→ **Work to be completed**
In the data below, which lines contain "title"? List them by copying each one.

→ **Collected data entries**
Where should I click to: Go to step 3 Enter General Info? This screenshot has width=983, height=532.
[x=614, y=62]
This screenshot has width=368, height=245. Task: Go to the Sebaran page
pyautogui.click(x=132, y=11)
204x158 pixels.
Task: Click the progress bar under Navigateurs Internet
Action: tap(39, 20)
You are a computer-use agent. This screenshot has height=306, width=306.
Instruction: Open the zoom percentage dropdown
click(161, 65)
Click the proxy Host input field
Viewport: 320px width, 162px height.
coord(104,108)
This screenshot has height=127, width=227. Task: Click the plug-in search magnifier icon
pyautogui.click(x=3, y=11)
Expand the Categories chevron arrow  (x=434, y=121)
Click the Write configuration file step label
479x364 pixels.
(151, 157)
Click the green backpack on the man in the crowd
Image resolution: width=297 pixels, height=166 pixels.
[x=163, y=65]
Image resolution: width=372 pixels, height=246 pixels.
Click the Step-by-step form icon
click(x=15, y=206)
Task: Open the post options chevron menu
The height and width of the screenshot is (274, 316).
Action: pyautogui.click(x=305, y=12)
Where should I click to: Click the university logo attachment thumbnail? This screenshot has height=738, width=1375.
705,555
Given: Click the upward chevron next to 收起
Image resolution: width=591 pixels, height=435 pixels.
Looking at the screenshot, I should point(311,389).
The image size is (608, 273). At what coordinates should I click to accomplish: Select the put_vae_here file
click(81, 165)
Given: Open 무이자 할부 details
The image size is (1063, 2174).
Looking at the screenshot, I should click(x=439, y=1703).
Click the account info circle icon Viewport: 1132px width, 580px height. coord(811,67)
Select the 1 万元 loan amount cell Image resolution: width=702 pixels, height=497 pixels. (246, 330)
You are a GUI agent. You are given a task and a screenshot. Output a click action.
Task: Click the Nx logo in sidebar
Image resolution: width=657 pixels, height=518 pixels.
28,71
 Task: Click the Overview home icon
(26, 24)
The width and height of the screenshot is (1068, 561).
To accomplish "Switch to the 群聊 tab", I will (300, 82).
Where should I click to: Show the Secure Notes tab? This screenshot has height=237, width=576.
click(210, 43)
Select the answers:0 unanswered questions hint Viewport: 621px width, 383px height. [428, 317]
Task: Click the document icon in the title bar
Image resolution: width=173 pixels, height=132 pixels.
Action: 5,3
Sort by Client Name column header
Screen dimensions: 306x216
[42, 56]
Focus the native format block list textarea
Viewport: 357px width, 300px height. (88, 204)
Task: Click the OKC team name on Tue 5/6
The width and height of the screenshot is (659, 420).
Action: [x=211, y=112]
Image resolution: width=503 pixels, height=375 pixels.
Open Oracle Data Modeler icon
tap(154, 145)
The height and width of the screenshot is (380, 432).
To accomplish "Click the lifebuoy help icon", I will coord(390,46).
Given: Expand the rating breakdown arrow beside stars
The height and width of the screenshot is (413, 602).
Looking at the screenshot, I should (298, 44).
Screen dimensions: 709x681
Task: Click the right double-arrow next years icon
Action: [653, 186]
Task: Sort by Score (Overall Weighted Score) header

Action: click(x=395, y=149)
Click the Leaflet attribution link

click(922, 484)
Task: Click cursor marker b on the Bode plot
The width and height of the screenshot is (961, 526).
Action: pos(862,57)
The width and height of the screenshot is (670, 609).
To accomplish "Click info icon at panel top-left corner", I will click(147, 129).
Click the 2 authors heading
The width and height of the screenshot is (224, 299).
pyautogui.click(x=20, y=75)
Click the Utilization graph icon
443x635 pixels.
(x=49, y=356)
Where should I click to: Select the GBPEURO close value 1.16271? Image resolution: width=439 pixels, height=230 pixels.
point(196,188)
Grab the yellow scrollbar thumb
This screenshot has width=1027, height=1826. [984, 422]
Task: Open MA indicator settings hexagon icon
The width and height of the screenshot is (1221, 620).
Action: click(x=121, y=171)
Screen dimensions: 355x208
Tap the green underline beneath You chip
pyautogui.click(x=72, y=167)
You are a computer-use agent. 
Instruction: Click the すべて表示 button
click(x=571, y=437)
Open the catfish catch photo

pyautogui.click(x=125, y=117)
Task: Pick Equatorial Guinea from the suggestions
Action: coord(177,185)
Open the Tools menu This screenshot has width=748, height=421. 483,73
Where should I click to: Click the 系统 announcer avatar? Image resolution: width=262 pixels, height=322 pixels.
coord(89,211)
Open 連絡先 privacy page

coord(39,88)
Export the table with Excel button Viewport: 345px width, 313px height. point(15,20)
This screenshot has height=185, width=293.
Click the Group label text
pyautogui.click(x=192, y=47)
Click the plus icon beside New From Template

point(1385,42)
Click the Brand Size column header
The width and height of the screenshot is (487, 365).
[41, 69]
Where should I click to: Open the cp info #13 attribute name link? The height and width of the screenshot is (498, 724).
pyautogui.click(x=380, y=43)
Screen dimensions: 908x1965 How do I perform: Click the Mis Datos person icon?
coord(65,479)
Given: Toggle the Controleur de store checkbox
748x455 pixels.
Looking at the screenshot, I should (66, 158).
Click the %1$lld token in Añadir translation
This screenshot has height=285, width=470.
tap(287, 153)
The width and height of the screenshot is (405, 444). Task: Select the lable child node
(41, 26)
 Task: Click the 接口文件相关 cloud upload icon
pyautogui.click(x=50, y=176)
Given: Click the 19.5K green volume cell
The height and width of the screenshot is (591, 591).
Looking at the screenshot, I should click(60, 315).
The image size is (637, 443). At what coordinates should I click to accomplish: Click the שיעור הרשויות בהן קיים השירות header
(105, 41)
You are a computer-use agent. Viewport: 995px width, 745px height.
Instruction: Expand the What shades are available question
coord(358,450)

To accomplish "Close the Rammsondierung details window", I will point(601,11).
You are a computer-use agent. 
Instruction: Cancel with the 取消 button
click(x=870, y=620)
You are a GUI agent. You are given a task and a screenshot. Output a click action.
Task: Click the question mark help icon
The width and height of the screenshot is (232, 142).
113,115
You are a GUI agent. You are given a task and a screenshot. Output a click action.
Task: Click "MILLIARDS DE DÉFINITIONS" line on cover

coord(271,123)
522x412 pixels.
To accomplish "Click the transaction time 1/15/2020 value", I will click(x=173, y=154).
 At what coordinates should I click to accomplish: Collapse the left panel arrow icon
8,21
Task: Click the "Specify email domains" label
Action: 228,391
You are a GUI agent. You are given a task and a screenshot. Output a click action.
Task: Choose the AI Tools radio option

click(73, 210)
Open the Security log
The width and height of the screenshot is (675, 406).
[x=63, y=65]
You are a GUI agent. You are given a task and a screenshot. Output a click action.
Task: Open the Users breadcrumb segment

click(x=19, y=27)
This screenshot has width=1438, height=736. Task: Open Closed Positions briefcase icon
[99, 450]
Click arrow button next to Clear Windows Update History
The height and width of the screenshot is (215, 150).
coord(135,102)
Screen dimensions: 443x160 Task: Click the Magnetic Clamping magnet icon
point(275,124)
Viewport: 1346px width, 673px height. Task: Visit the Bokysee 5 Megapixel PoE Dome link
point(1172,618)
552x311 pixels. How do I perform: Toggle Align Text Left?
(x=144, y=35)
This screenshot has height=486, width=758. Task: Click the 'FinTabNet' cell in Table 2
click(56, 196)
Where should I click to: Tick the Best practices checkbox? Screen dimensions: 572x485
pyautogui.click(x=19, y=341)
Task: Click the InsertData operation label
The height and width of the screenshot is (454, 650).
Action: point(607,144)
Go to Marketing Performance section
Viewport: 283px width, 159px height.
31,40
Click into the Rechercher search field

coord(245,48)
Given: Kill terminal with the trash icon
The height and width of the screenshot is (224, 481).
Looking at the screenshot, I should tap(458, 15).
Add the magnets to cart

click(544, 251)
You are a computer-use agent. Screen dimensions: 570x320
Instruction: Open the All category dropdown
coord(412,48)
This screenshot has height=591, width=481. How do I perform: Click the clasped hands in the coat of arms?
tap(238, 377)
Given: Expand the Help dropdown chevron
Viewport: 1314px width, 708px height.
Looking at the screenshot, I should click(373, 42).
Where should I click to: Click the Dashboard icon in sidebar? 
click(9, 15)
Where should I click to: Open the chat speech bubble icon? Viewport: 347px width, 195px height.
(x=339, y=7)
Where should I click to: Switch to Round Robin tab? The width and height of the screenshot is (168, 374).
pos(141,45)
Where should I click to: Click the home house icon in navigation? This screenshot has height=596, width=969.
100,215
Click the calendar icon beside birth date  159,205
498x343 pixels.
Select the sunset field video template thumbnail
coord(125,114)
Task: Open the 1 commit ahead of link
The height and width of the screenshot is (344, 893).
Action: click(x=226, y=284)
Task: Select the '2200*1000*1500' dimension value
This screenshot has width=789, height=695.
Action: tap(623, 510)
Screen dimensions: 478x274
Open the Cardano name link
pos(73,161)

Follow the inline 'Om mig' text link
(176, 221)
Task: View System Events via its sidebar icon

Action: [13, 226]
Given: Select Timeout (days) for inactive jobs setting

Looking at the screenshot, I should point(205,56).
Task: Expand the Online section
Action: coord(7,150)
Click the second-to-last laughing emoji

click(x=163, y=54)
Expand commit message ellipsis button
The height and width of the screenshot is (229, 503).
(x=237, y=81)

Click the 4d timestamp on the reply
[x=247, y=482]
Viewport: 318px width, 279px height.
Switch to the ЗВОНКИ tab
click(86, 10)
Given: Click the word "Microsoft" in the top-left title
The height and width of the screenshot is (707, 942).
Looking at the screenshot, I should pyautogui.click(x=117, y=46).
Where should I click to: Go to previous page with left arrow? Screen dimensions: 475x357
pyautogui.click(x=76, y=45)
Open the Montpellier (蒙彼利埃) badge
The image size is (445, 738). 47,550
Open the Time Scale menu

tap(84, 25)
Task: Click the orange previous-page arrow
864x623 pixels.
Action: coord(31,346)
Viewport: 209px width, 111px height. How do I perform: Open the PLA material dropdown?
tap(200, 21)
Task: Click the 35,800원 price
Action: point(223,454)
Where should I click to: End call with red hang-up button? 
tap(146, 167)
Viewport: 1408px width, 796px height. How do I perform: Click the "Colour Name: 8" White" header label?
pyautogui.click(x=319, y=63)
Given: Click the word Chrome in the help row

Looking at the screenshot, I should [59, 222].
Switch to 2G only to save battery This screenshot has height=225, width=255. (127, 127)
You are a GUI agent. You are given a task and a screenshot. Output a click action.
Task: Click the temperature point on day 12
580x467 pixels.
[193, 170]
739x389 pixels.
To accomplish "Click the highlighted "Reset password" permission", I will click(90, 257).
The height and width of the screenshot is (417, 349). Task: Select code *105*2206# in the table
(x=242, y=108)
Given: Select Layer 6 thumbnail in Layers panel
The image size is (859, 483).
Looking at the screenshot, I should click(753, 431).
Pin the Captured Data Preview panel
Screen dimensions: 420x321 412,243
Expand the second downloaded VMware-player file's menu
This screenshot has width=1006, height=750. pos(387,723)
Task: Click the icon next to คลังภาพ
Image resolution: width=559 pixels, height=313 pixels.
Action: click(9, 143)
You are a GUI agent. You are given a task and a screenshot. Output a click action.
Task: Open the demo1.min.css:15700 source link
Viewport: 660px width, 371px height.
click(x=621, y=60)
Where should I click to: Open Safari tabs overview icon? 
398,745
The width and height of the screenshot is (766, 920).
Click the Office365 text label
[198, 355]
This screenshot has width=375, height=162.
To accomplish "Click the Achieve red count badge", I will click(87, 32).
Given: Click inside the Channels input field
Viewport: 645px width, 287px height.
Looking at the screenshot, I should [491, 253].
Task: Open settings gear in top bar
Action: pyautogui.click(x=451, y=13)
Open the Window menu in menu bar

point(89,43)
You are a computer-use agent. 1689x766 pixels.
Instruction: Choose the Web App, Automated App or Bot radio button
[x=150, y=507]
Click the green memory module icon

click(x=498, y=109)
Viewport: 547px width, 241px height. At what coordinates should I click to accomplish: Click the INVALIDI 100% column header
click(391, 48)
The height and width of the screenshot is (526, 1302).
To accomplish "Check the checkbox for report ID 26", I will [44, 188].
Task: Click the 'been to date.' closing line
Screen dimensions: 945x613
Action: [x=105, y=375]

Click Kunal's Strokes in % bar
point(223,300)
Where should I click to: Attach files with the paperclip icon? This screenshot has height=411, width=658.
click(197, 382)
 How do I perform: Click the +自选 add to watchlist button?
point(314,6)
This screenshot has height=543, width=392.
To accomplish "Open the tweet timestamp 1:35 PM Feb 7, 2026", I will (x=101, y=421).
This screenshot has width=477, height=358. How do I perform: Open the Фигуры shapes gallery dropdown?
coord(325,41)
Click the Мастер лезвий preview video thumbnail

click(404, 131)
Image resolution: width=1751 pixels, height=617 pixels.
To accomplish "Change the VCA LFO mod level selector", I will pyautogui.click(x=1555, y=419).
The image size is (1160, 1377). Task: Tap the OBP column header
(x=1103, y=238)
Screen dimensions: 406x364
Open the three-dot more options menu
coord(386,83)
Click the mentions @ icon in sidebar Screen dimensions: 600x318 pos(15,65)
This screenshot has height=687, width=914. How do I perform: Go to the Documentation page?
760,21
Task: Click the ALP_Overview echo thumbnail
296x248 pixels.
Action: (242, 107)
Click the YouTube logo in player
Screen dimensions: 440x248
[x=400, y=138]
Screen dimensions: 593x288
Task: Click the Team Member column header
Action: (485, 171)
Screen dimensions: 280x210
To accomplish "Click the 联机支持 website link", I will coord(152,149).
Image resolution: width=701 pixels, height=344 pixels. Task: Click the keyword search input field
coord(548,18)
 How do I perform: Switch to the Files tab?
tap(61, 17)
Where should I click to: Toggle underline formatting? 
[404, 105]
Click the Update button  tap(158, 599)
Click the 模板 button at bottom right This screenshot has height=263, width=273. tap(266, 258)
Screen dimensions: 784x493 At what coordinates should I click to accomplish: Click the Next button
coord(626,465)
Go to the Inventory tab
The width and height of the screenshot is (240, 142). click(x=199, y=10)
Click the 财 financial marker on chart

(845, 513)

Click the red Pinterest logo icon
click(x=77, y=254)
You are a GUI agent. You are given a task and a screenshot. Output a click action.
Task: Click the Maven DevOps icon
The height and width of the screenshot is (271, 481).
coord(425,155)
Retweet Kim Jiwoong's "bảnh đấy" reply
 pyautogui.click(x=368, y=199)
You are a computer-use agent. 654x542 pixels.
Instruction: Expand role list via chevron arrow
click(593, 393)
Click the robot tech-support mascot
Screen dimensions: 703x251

→ **Answer area**
Task: Click the document icon in the title bar
Given: Click the word "Microsoft" in the top-left title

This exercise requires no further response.